▸ **Entries on where items appear**
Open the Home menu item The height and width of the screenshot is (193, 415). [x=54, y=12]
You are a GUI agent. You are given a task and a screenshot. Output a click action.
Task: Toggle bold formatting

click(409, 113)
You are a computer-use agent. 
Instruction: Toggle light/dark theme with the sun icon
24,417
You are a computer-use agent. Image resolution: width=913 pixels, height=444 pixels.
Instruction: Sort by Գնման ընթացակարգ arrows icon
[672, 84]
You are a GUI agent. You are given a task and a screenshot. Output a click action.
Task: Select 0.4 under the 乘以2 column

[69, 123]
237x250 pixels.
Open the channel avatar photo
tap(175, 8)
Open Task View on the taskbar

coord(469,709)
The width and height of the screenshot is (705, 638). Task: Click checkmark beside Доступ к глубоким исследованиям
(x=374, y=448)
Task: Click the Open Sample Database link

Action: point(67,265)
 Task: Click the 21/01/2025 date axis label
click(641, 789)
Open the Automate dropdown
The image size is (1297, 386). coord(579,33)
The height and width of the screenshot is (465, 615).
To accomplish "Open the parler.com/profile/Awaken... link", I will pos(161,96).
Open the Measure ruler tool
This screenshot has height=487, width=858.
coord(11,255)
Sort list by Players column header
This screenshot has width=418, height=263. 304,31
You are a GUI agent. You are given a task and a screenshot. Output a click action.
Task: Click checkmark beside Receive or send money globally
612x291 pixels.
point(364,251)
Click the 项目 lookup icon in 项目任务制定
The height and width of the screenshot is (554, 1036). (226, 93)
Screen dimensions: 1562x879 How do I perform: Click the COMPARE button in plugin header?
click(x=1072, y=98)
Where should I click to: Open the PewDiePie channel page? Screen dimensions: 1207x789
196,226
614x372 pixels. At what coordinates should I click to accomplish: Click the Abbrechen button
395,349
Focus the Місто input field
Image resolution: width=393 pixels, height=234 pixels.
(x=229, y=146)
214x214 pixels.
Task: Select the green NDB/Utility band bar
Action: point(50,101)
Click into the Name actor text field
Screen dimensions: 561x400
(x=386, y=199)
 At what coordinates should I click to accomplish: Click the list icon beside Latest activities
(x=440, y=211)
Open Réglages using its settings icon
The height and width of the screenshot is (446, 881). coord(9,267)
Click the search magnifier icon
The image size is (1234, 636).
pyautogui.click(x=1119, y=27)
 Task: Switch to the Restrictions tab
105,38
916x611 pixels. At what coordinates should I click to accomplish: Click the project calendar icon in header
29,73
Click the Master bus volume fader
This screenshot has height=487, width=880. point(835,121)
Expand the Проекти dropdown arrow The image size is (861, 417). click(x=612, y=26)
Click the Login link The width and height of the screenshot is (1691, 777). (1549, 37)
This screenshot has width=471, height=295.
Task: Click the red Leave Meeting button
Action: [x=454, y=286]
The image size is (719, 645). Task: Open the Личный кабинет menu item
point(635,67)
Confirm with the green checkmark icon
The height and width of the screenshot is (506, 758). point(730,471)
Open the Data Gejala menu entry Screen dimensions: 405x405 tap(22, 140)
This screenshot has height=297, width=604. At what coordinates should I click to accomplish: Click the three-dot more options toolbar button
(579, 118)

▸ **To do**
Rewrite the items from the line with "Open the Measure ruler tool" up to and including the line with "This screenshot has width=418, height=263.", substituting "Teams" for "Players" and keeping everything else unchanged.

▸ **Finished task**
Open the Measure ruler tool
This screenshot has height=487, width=858.
coord(11,255)
Sort list by Teams column header
This screenshot has width=418, height=263. 304,31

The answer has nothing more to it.